Next, with regard to the mass and composition of it: I mean it to be a history not only of nature free and at large (when she is left to her own course and does her work her own way)--such as that of the heavenly bodies, meteors, earth and sea, minerals, plants, animals,--but much more of nature under constraint and vexed; that is to say, when by art and the hand of man she is forced out of her natural state, and squeezed and moulded.

Therefore I set down at length all experiments of the mechanical arts, of the operative part of the liberal arts, of the many crafts which have not yet grown into arts properly so called, so far as I have been able to examine them and as they conduce to the end in view.

Nay (to say the plain truth) I do in fact (low and vulgar as men may think it) count more upon this part both for helps and safeguards than upon the other; seeing that the nature of things betrays itself more readily under the vexations of art than in its natural freedom.
Nor do I confine the history to Bodies; but I have thought it my duty besides to make a separate history of such Virtues as may be considered cardinal in nature.

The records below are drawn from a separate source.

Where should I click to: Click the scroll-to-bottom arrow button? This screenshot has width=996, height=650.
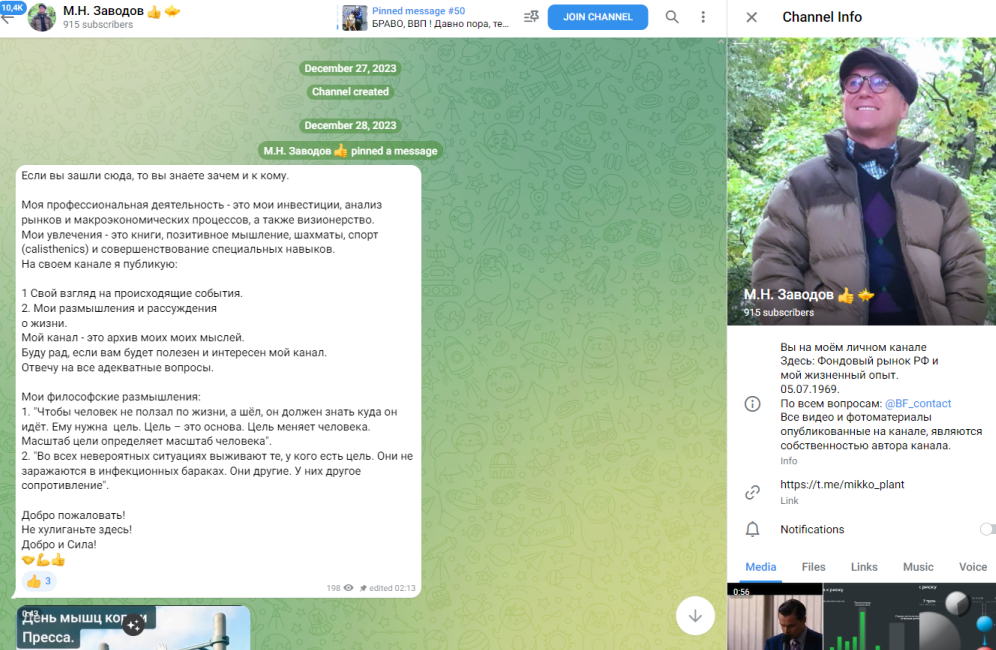pyautogui.click(x=695, y=617)
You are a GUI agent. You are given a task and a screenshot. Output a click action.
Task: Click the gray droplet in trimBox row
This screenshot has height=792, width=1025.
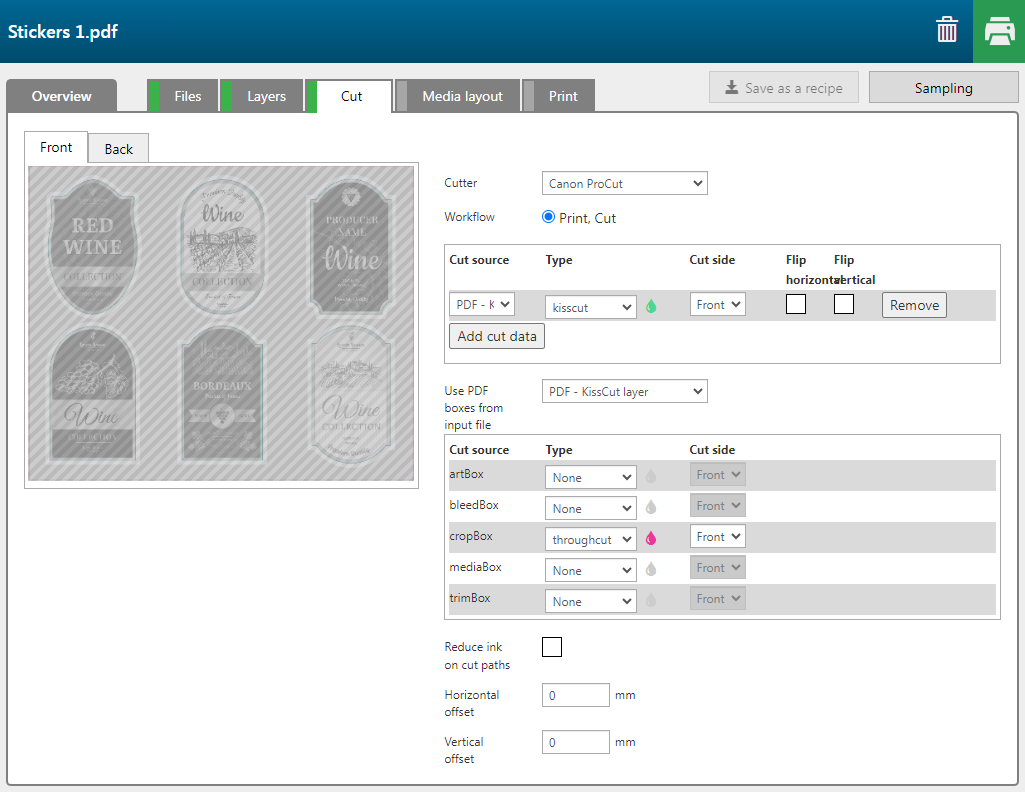pos(651,601)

I mean those original passions or desires of matter which constitute the primary elements of nature; such as Dense and Rare, Hot and Cold, Solid and Fluid, Heavy and Light, and several others.
Then again, to speak of subtlety: I seek out and get together a kind of experiments much subtler and simpler than those which occur accidentally.

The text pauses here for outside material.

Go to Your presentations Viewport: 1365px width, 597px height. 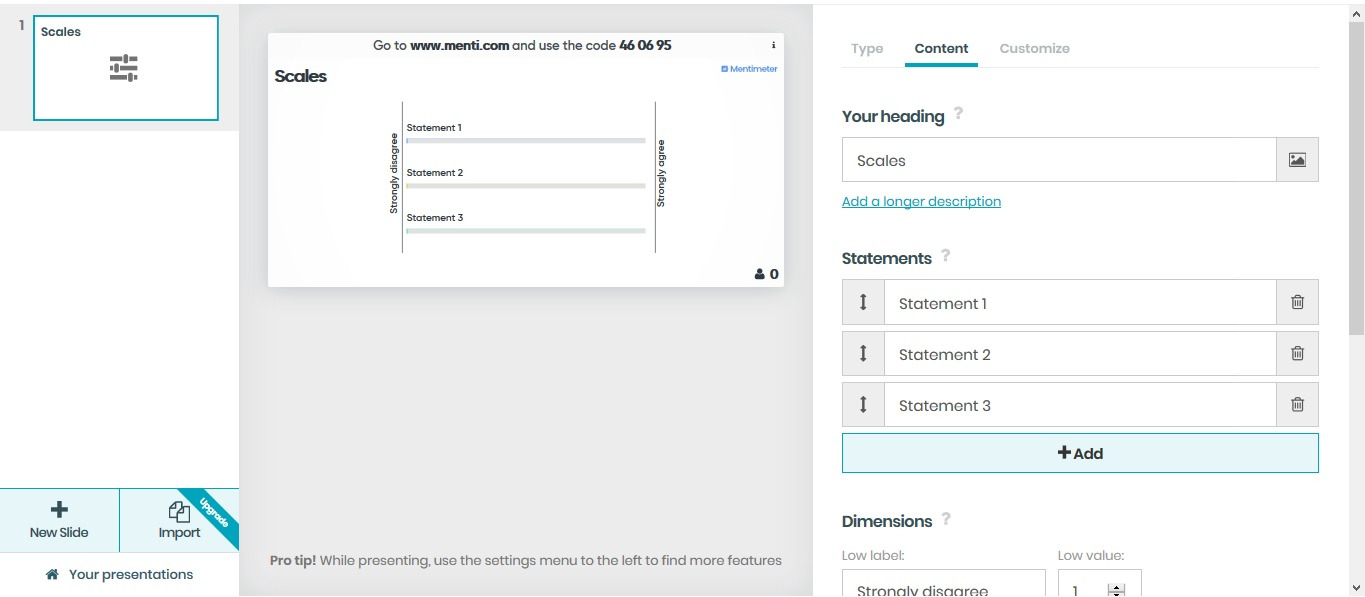(x=120, y=574)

For I drag into light many things which no one who was not proceeding by a regular and certain way to the discovery of causes would have thought of inquiring after; being indeed in themselves of no great use; which shows that they were not sought for on their own account; but having just the same relation to things and works which the letters of the alphabet have to speech and words--which, though in themselves useless, are the elements of which all discourse is made up.
Further, in the selection of the relation and experiments I conceive I have been a more cautious purveyor than those who have hitherto dealt with natural history.